Work instructions >> Reproduce each of the items below line for line, omitting the pictures.

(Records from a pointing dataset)
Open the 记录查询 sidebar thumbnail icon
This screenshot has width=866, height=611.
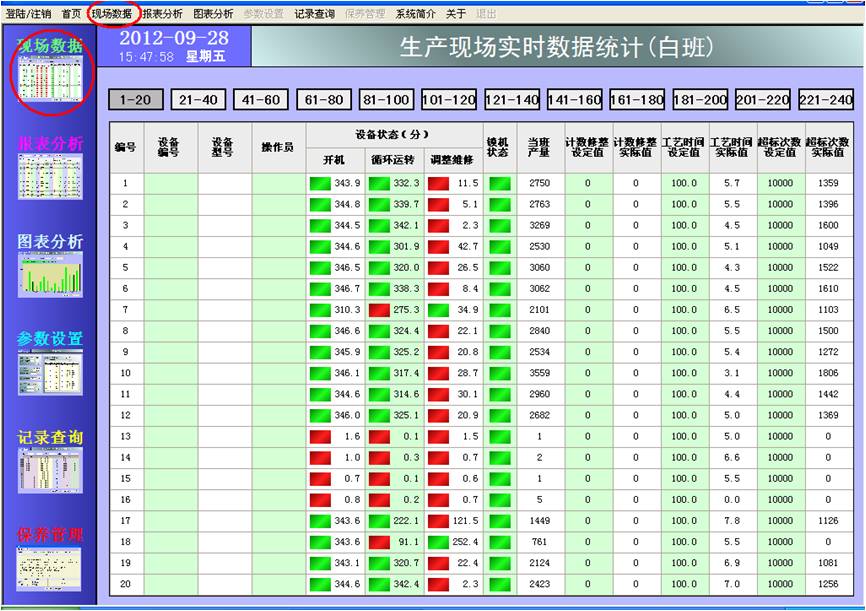(x=50, y=470)
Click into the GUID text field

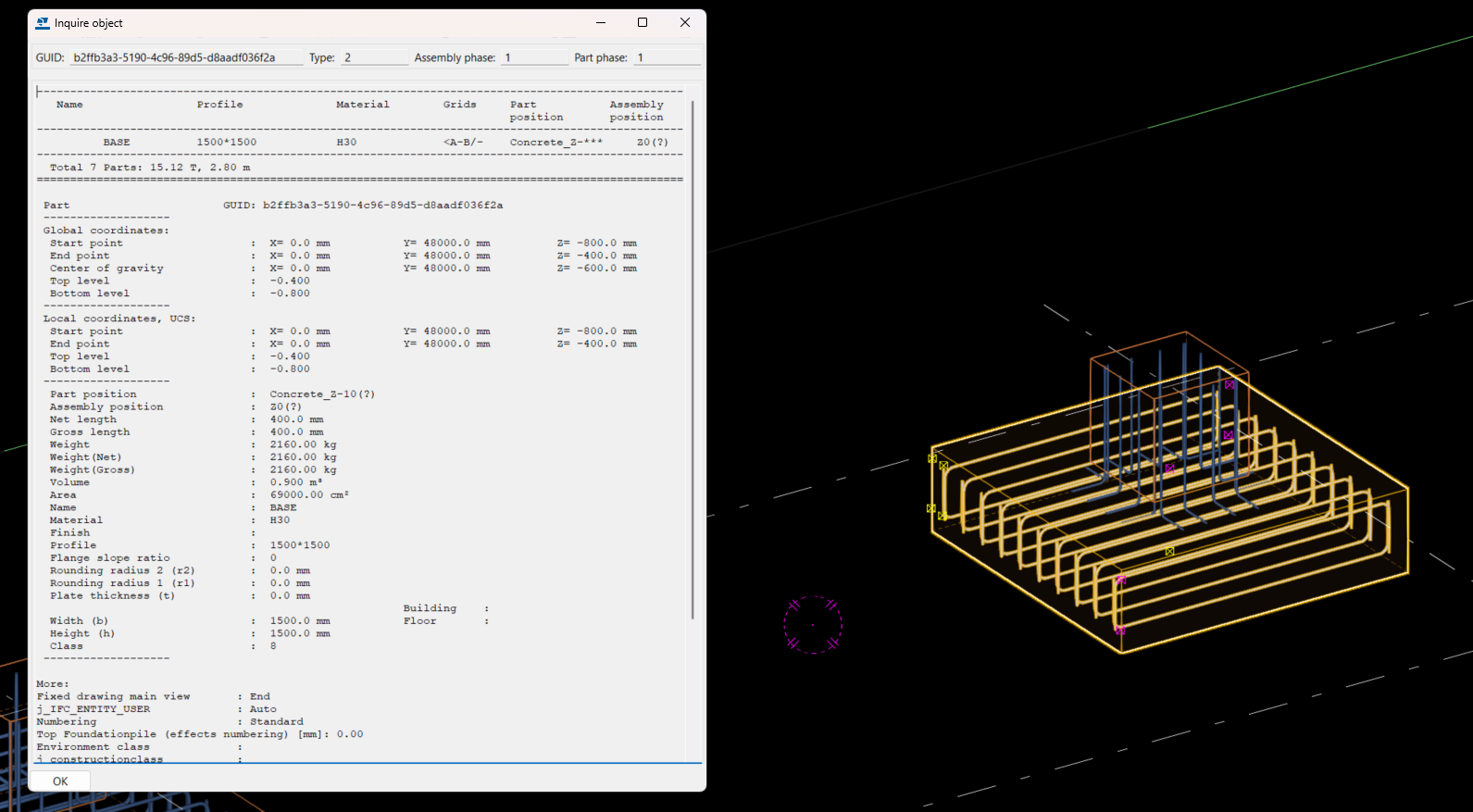pos(186,57)
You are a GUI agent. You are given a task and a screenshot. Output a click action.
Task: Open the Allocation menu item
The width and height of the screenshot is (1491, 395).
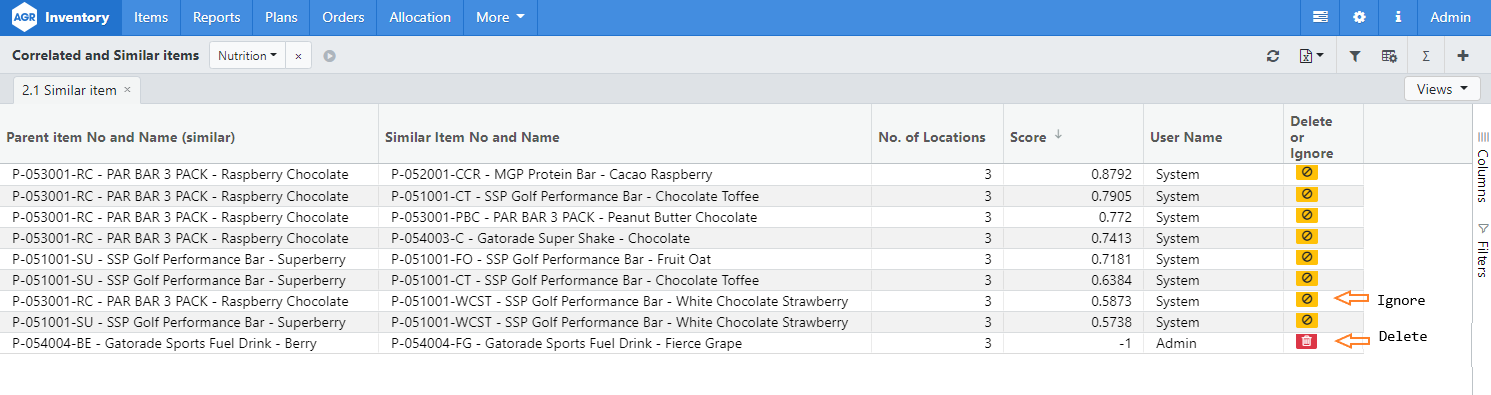tap(420, 17)
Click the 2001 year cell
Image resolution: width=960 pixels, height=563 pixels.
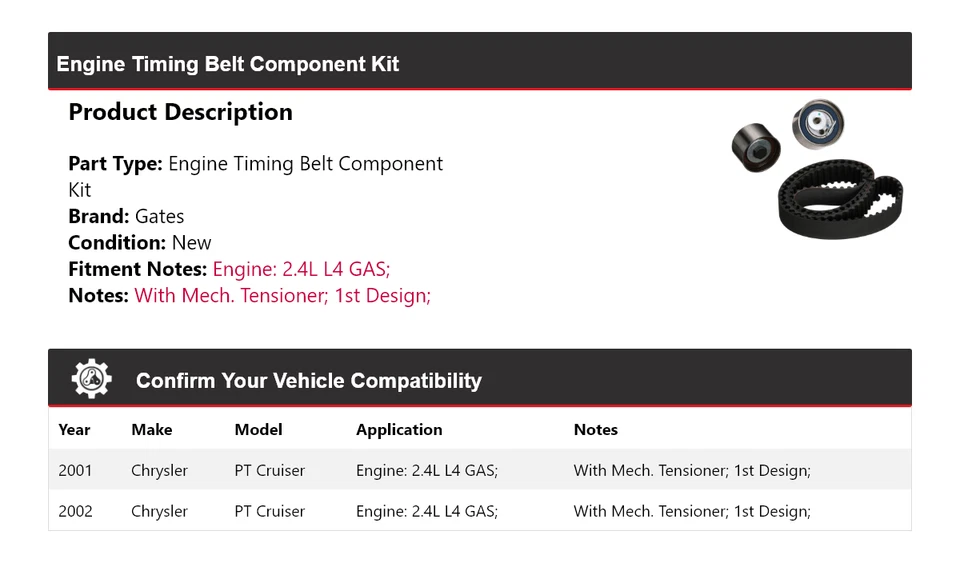click(x=75, y=470)
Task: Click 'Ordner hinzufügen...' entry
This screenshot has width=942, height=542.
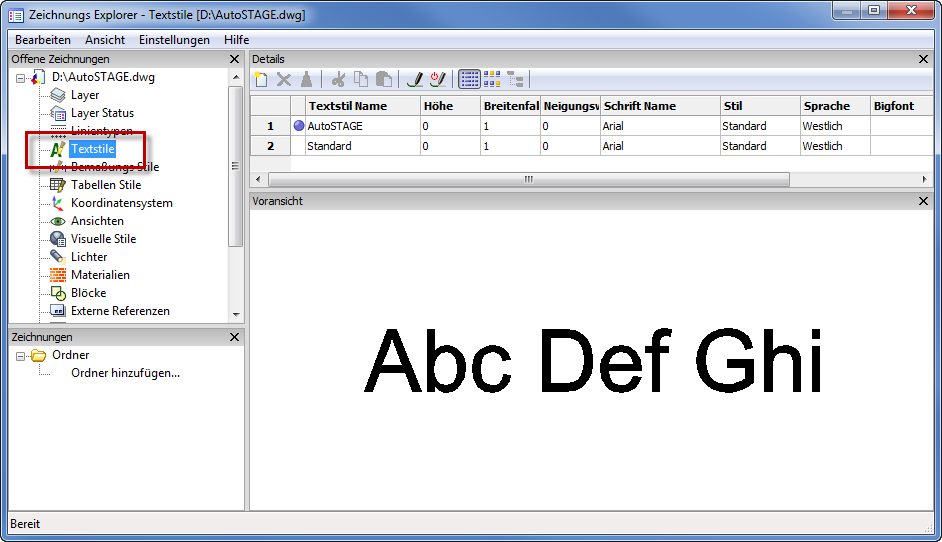Action: [125, 373]
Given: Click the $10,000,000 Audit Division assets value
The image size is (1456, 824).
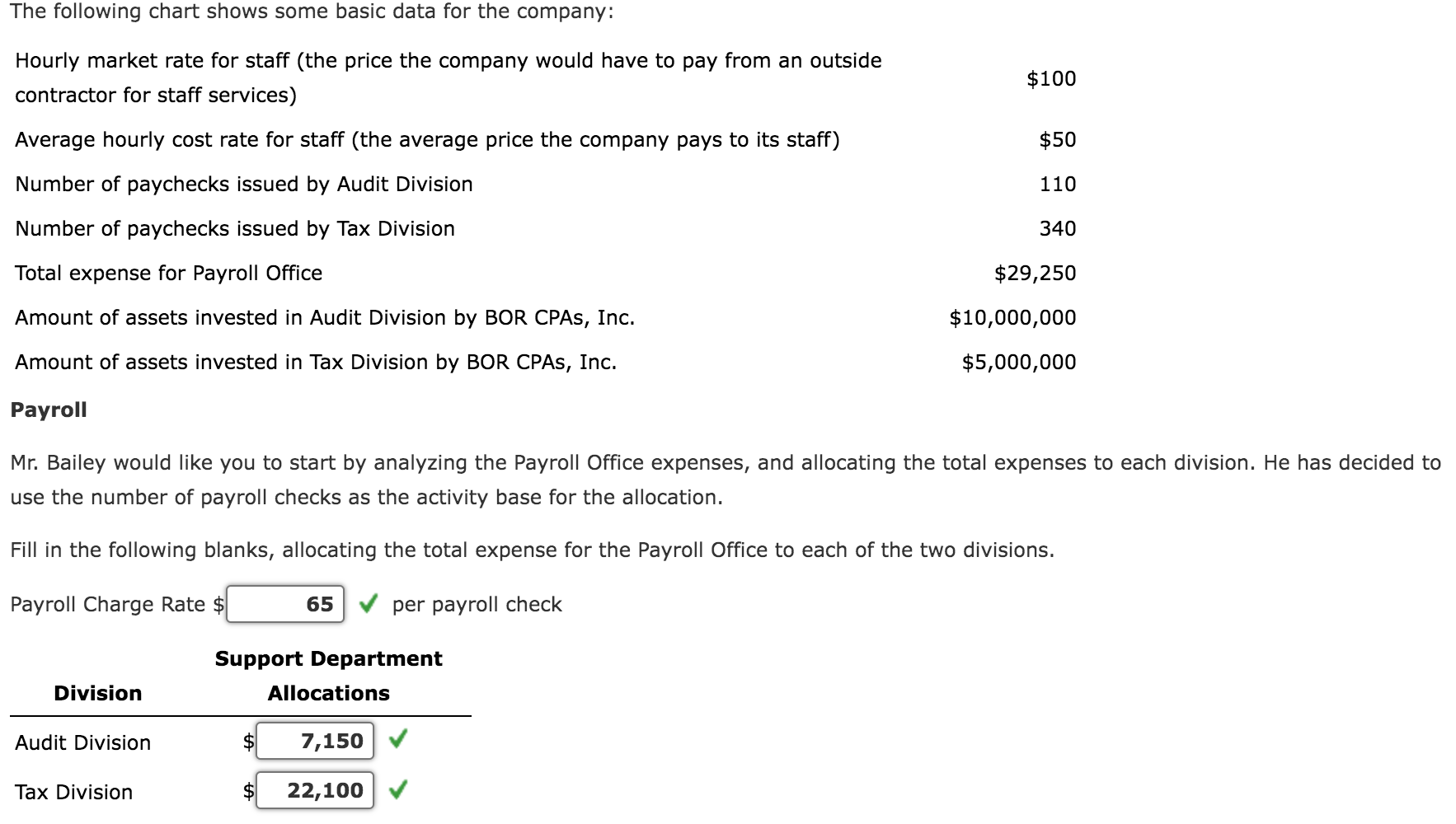Looking at the screenshot, I should (1012, 317).
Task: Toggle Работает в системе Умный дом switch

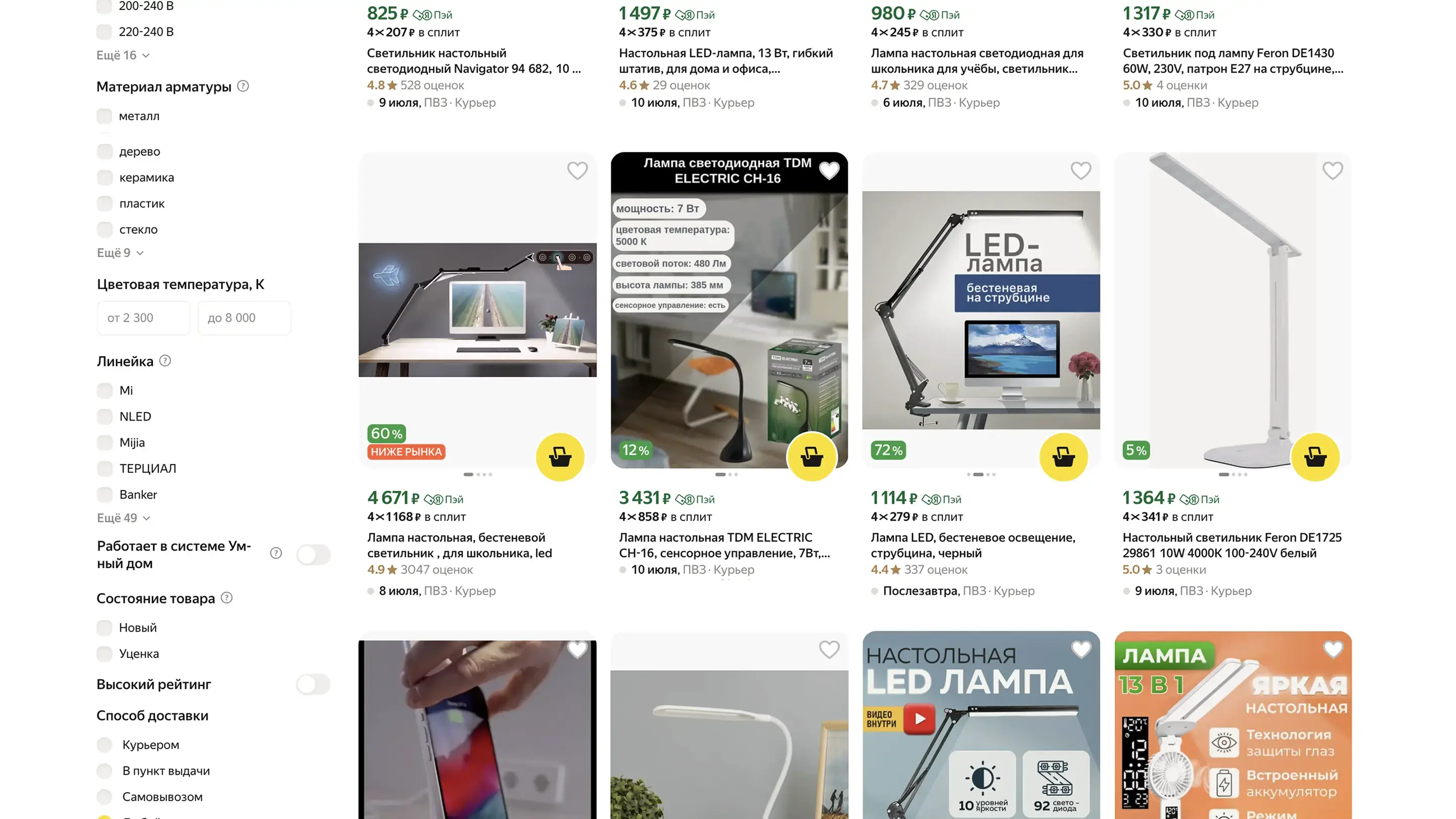Action: 313,555
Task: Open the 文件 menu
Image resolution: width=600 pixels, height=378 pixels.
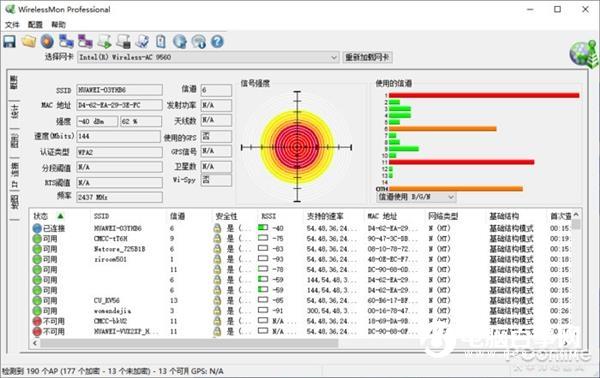Action: 12,25
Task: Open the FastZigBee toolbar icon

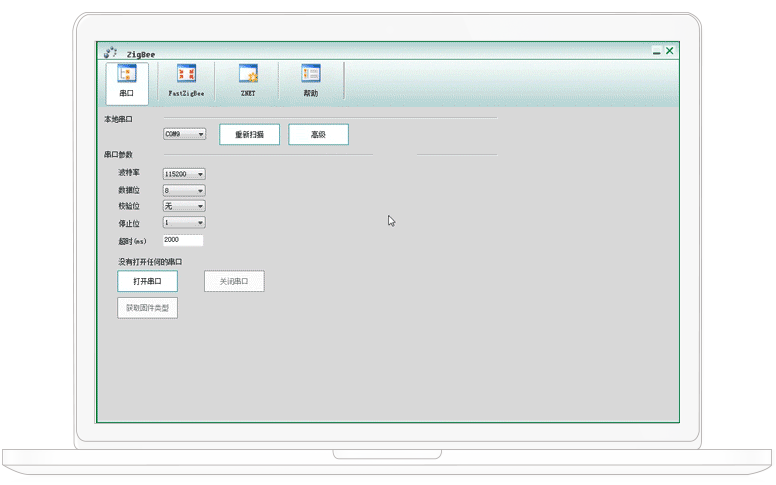Action: [x=186, y=75]
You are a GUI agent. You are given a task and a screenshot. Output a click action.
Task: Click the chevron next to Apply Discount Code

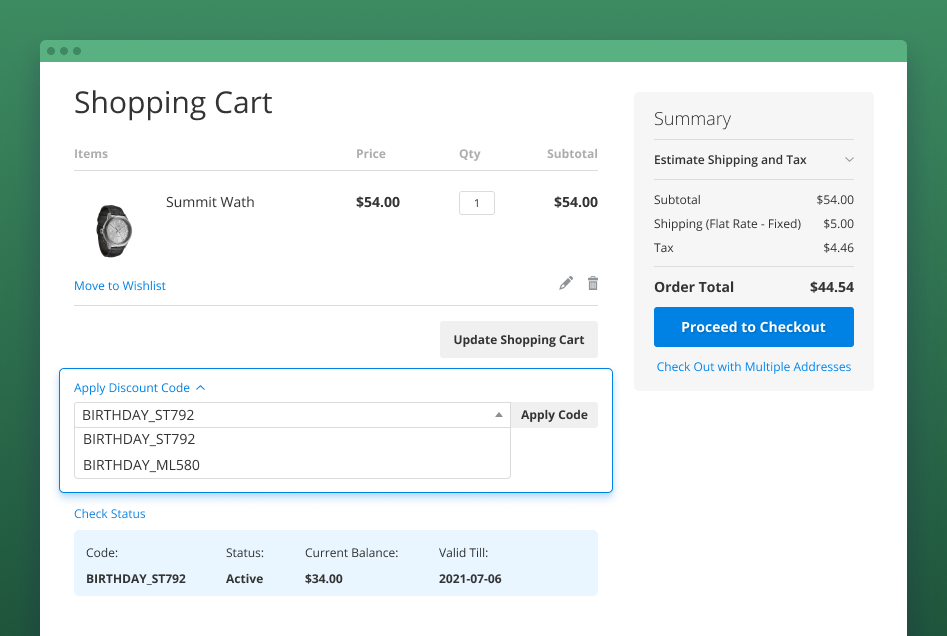(199, 387)
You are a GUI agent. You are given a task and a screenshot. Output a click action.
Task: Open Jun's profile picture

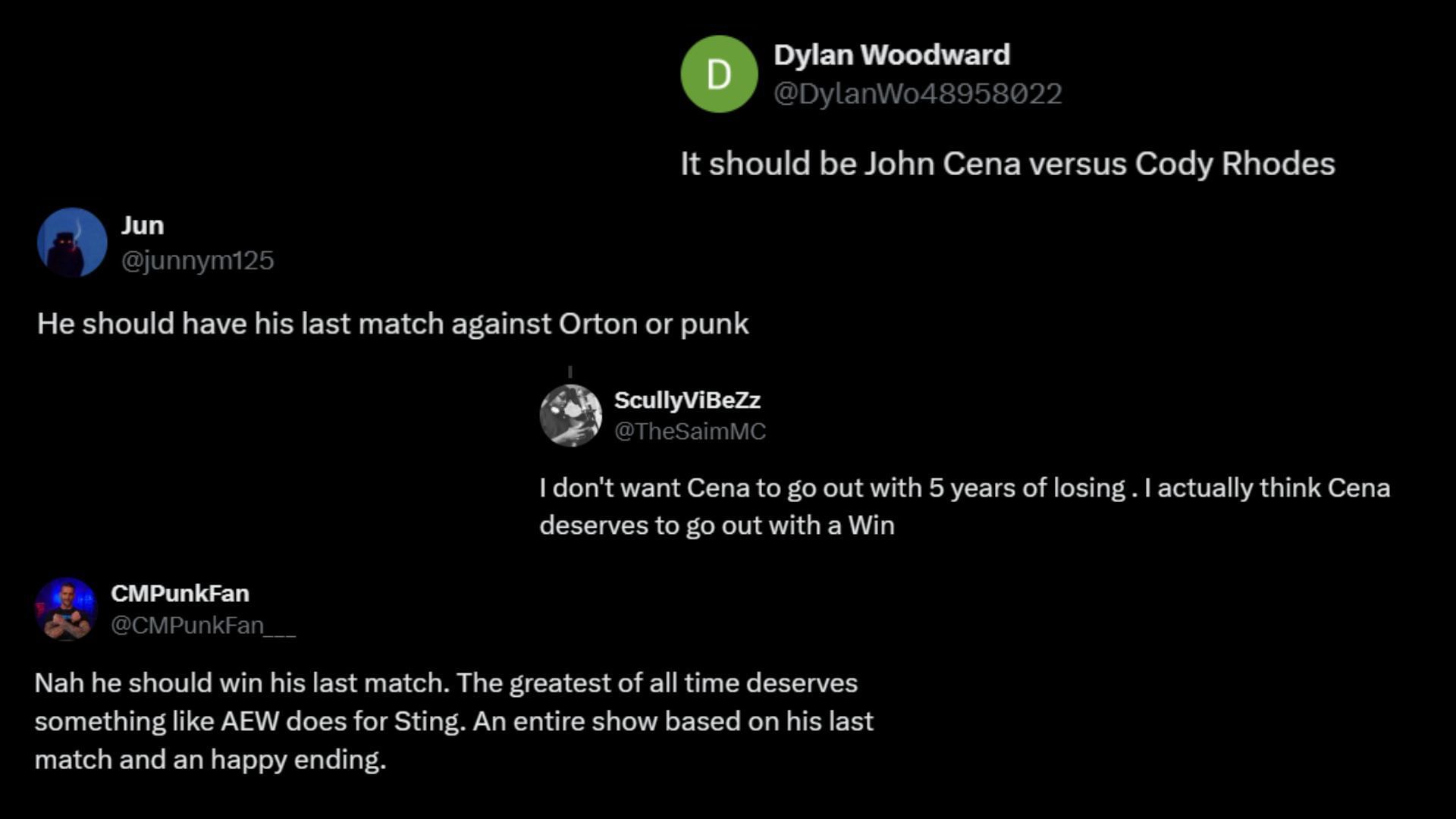[72, 243]
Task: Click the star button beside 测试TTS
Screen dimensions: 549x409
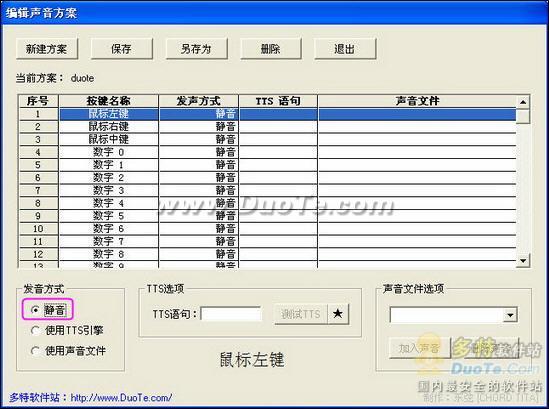Action: [338, 313]
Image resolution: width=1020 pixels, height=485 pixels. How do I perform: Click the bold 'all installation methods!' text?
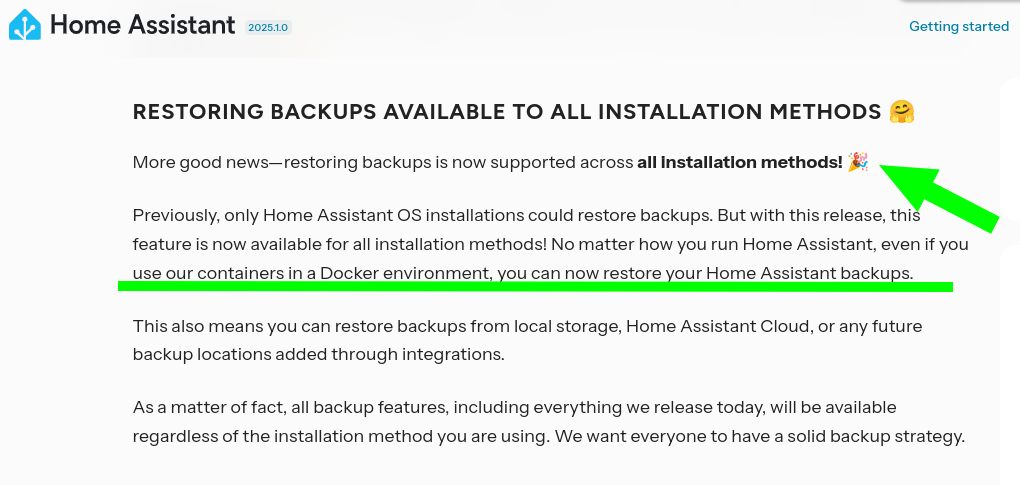[x=740, y=162]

Answer to this problem >>
Open the 记录查询 sidebar thumbnail icon
This screenshot has width=866, height=611.
(x=50, y=470)
Click into the GUID text field

pos(186,57)
You are a GUI agent. You are given a task and a screenshot. Output a click action.
Task: Open the Allocation menu item
The width and height of the screenshot is (1491, 395).
tap(420, 17)
Click the 2001 year cell
Image resolution: width=960 pixels, height=563 pixels.
click(x=75, y=470)
Task: Click 'Ordner hinzufügen...' entry
This screenshot has width=942, height=542.
Action: [125, 373]
Given: Click the $10,000,000 Audit Division assets value
The image size is (1456, 824).
Looking at the screenshot, I should (1012, 317).
Task: Toggle Работает в системе Умный дом switch

Action: 313,555
Task: Open the 文件 menu
Image resolution: width=600 pixels, height=378 pixels.
Action: 12,25
Task: Open the FastZigBee toolbar icon

Action: [x=186, y=75]
You are a GUI agent. You are given a task and a screenshot. Output a click action.
Task: Click the chevron next to Apply Discount Code

(199, 387)
You are a GUI agent. You are given a task and a screenshot. Output a click action.
Task: Open Jun's profile picture

[72, 243]
Task: Click the star button beside 测试TTS
Screen dimensions: 549x409
Action: [338, 313]
Image resolution: width=1020 pixels, height=485 pixels. How do I perform: Click the bold 'all installation methods!' text?
[x=740, y=162]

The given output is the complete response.